Task data ->
_ _ _ _ _ _ _
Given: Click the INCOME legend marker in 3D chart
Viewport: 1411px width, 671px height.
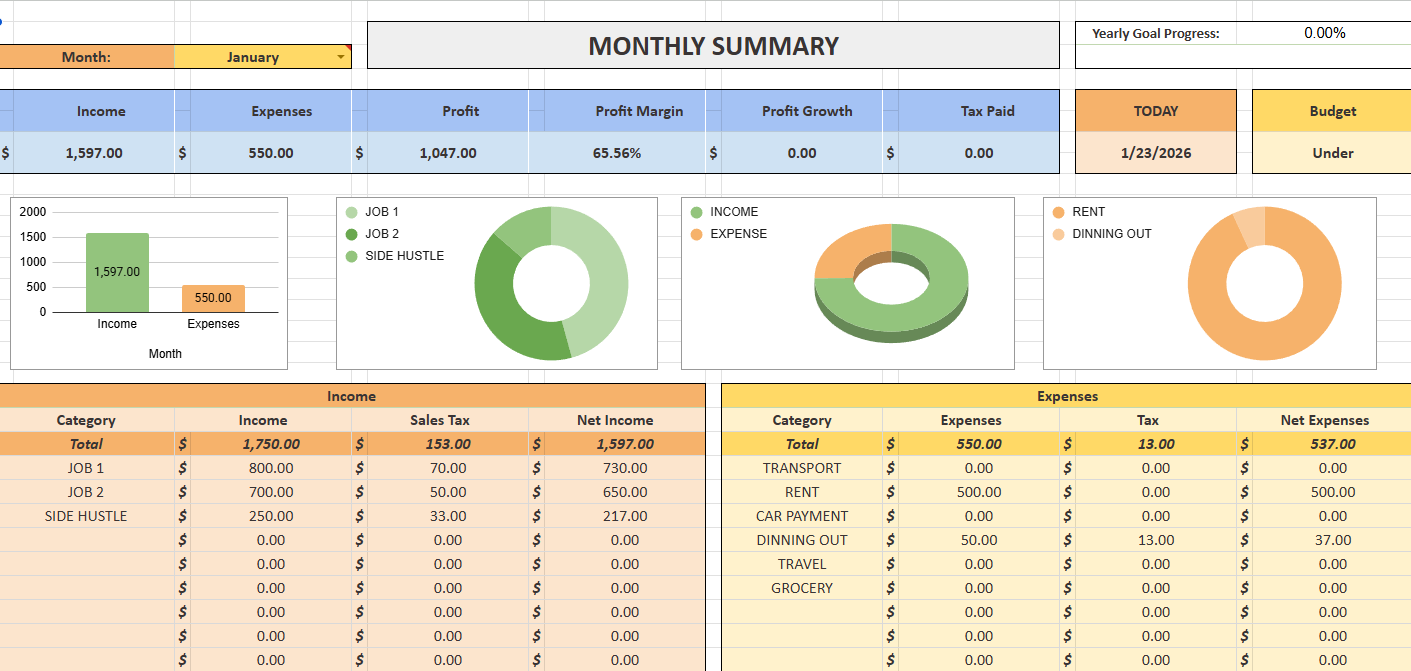Looking at the screenshot, I should pyautogui.click(x=696, y=212).
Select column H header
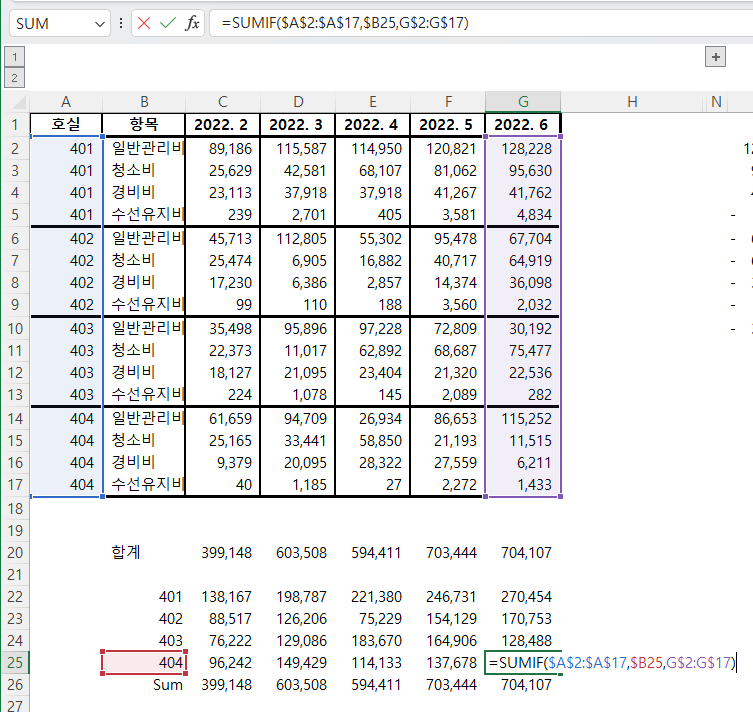 [x=632, y=102]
_ _ _ _ _ _ _
Your goal -> Retype the records exactly, but skip the pictures.

Finished exercise ->
Given: Click the INCOME legend marker in 3D chart
Viewport: 1411px width, 671px height.
Looking at the screenshot, I should pyautogui.click(x=696, y=212).
Select column H header
 [x=632, y=102]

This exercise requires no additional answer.